Lino Selvatico, il pittore che cercava sulla tela l’anima delle donne

di GIOVANNA PASTEGA
«Squisito indagatore dell'anima, a traverso le fattezze del volto umano». Così lo storico Pompeo Molmenti definiva Lino Selvatico, uno dei ritrattisti veneti più in voga del primo '900.
Figlio del poeta e commediografo Riccardo Selvatico, sindaco di Venezia alla fine dell'800 ma soprattutto ideatore della Biennale d'Arte, Lino dopo gli studi di giurisprudenza intraprese subito la strada della pittura esordendo alla Biennale del 1899 e poi partecipando a quasi tutte le successive. Proprio attraverso la frequentazione assidua dell'esposizione internazionale d'arte l'artista si collocò precocemente nella linea di rinnovamento che dall'Inghilterra all'Irlanda, dalla Spagna alla Francia, caratterizzò le prime edizioni della kermesse veneziana.
A questo squisito artista, richiestissimo dall'aristocrazia veneziana e milanese per le sue spiccate doti ritrattistiche, il Museo d'arte moderna di Ca' Pesaro ha dedicato la mostra "Lino Selvatico.

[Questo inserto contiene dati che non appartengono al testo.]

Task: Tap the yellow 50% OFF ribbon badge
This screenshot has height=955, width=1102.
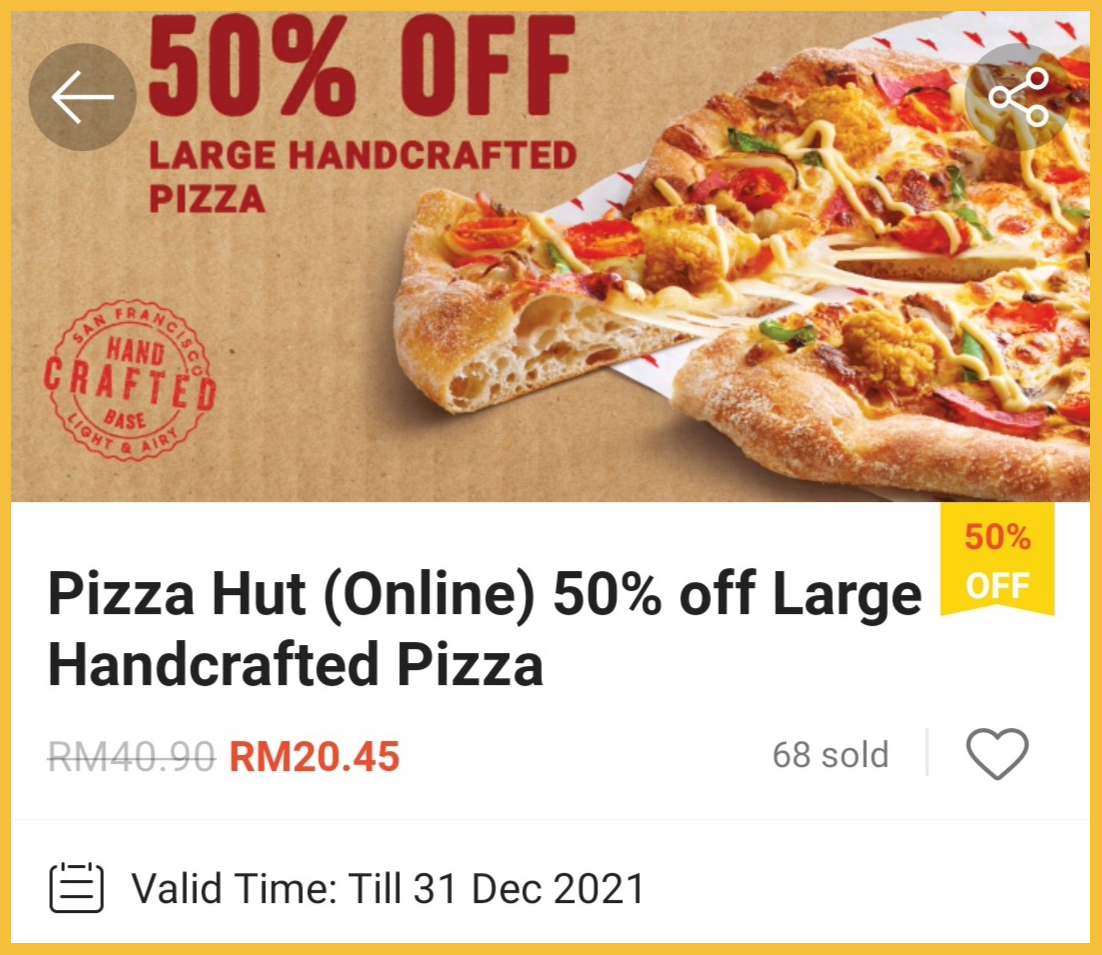Action: tap(997, 559)
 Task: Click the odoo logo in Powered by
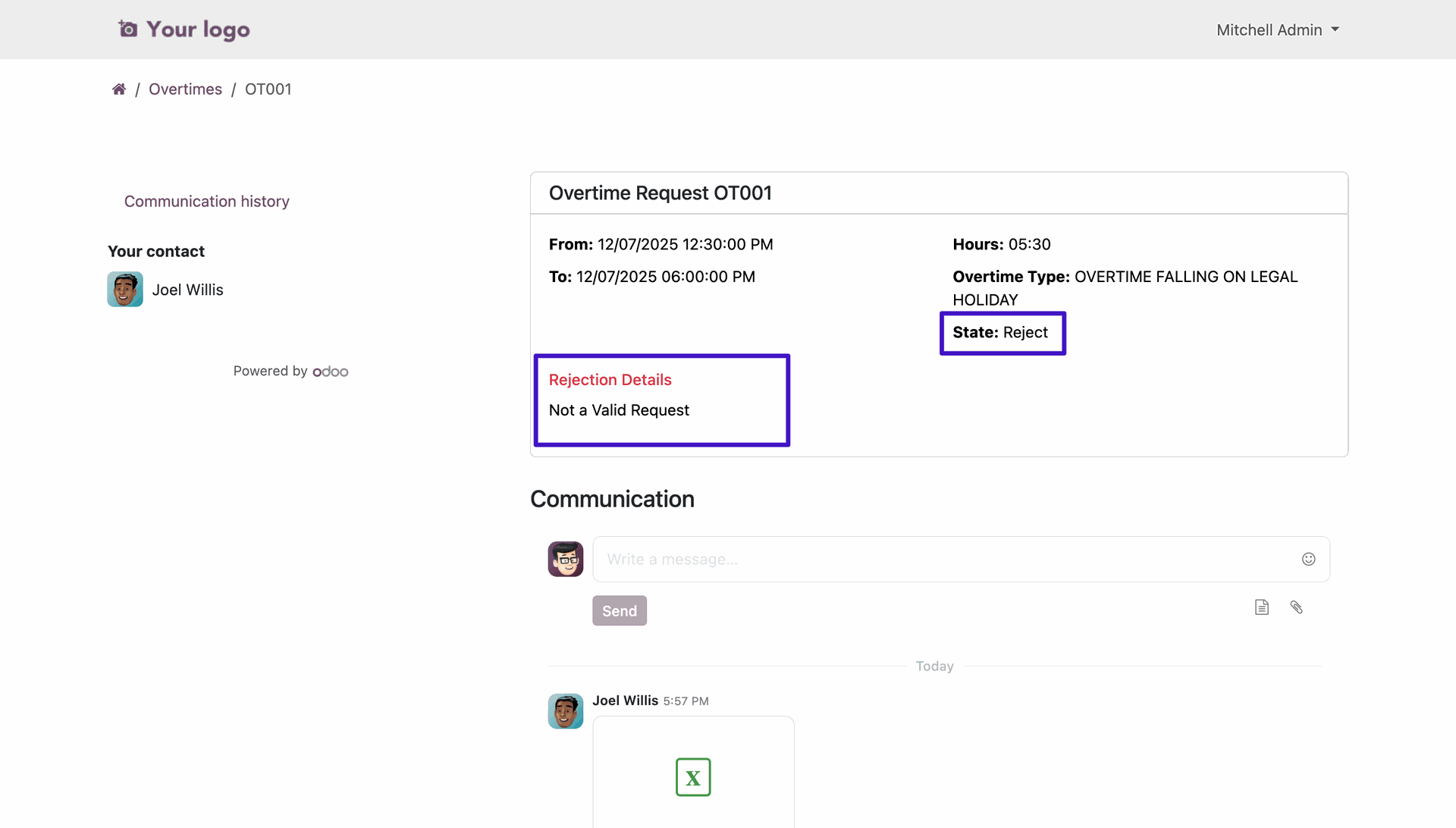tap(331, 372)
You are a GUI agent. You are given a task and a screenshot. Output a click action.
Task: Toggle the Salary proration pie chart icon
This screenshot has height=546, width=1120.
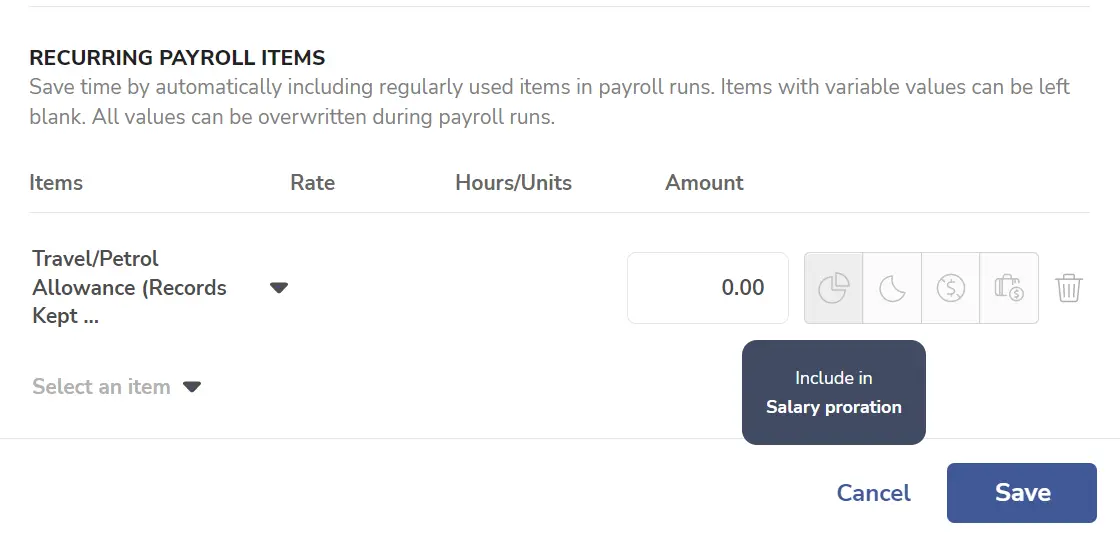834,288
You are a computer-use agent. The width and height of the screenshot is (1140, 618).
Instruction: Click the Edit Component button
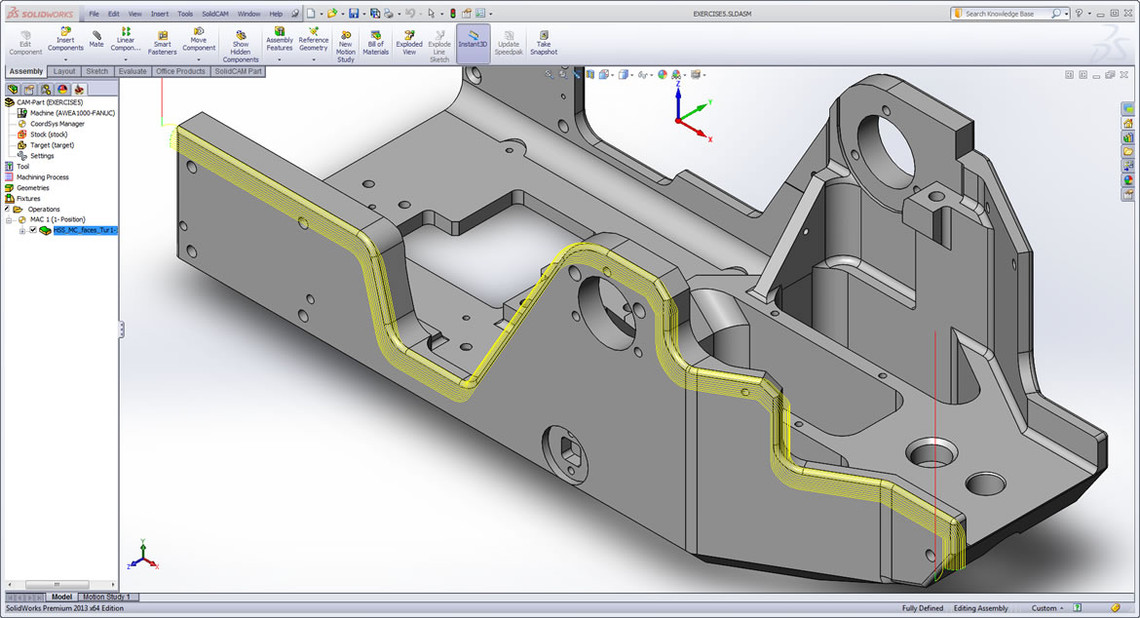pyautogui.click(x=24, y=41)
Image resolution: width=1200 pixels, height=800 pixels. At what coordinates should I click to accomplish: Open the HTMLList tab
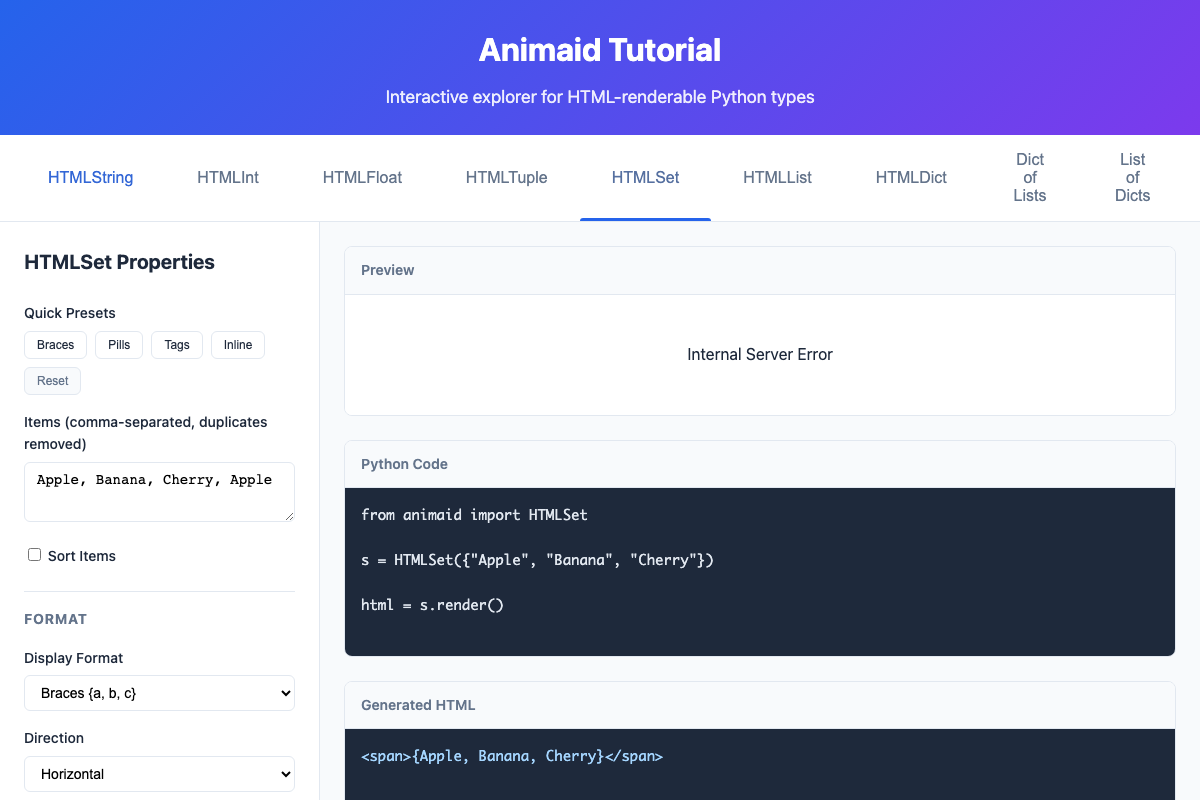[x=778, y=177]
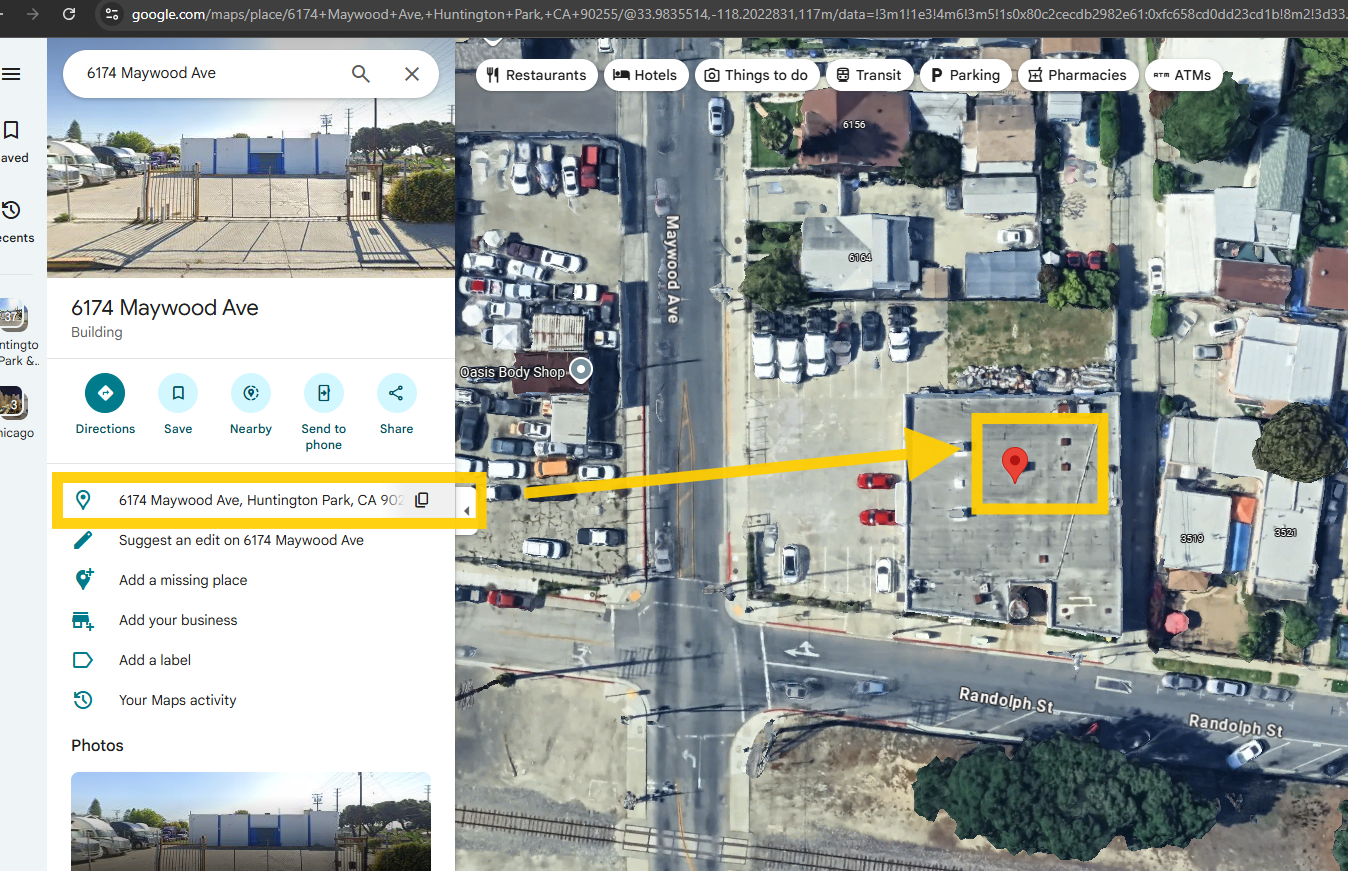The image size is (1348, 871).
Task: Click Suggest an edit on 6174 Maywood Ave
Action: coord(241,540)
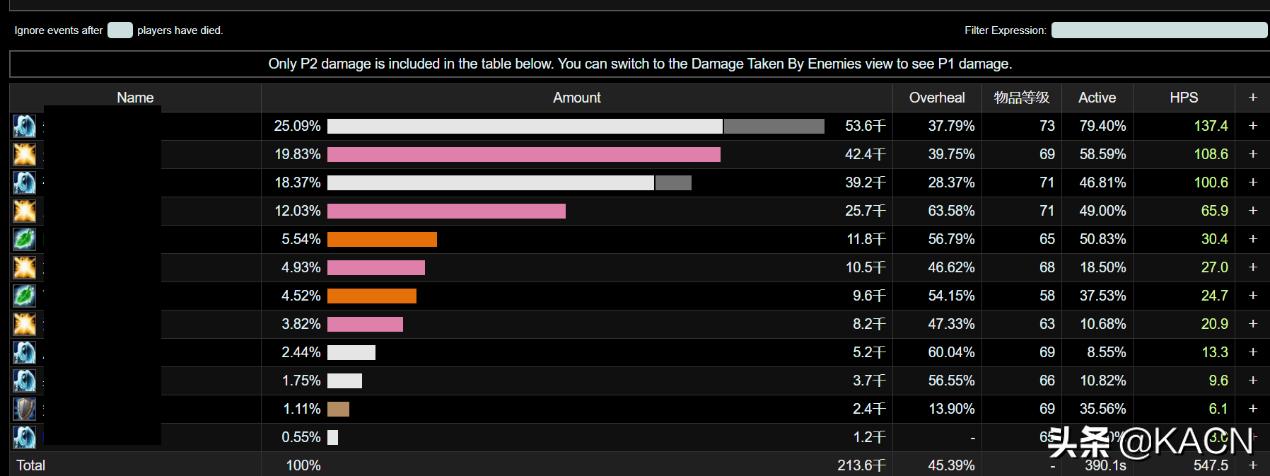Click the pink healing bar at 19.83%
1270x476 pixels.
point(523,154)
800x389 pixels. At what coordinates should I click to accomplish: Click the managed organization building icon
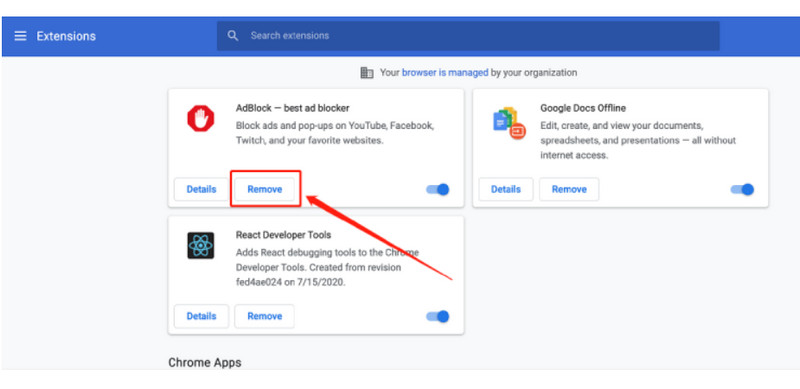click(x=367, y=73)
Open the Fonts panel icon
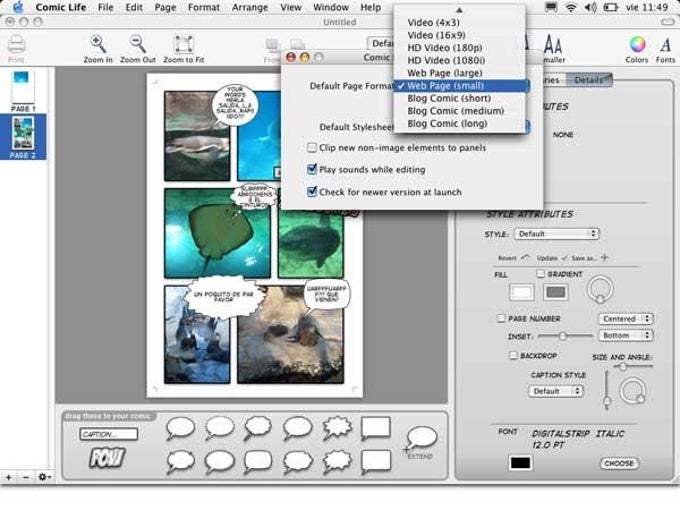The height and width of the screenshot is (510, 680). coord(665,44)
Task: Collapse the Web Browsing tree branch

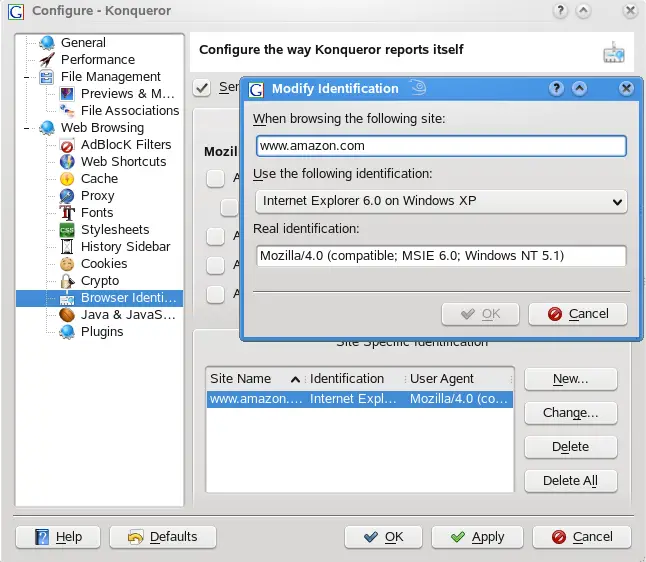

Una seconda Belle Époque" aperta fino al prossimo 31 luglio. «Questa monografica - spiega la direttrice Elisabetta Barisoni - nasce dalla volontà di valorizzare le raccolte che in passato sono arrivate a Ca' Pesaro grazie alle acquisizioni fatte dal Comune di Venezia nelle varie Biennali. Di Selvatico furono acquistate cinque opere, tra le quali il celebre "Ritratto della Contessa Annina Morosini", “Madre e figlio" e "Cappuccetto grigio", tutte visibili in mostra».
Le tre sezioni in cui è stata articolata l'esposizione, "Donna", "Famiglia" e "Modella", riprendono i temi cardine esplorati da Selvatico nella sua attività di ritrattista dell'alta società. Dai grandi quadri a figura intera, nei quali appaiono le più note dame dell'epoca ritratte nelle eleganti quanto teatrali pose in voga nella Belle Époque, alle immagini più intime e familiari di donne e bambini dallo sguardo malinconico, sino ai piccoli nudi realizzati dal pittore per le sue personali sperimentazioni, in cui la pennellata si spezza intercettando le nuove correnti pittoriche d'oltralpe, tutte le opere di Lino Selvatico rivelano un pittore ancora fortemente legato agli stilemi ottocenteschi e persino settecenteschi, tuttavia capace di interpretarli in modo autenticamente personale, quasi idealizzandone i tratti, ma soprattutto un ritrattista che è riuscito, smarcandosi sia dall'influsso del realismo che dell'impressionismo, a tradurre l'eredità coloristica della scuola veneziana attraverso le suggestioni internazionali respirate nelle varie Biennali d'Arte.
«Selvatico non è uno sperimentatore - spiega Elisabetta Barisoni - ma poco importa. La sua grandezza sta proprio nella capacità di scavare all'interno della propria cifra pittorica e del proprio modo di interpretare il ritratto fin nell'essenza più profonda. Non a caso è stato definito il pittore dell'anima delle donne».
Meno note sono la produzione grafica dell'artista e la sua attività di abile disegnatore, propedeutica ai dipinti o riservata a ritrarre gli affetti familiari: l'amata moglie e i figli. Fu anche uno dei primi a utilizzare la fotografia come elemento preparatorio alla pittura. In una lettera del 1922 al ministro Josè del Prado, che gli aveva chiesto di ritrarre il re Alfonso XIII di Borbone, Selvatico spiega con chiarezza le fasi del proprio lavoro: «Io sono solito di studiare, da prima, il soggetto che devo ritrarre, attraverso parecchi diversi disegni e fotografie, da me stesso tratte dall'originale col quale giungo così a familiarizzarmi. Poi, nella tranquillità raccolta del mio 'atelier', cerco di fissare sulla tela il ricordo sintetico della persona che mi è ravvivato da quei documenti».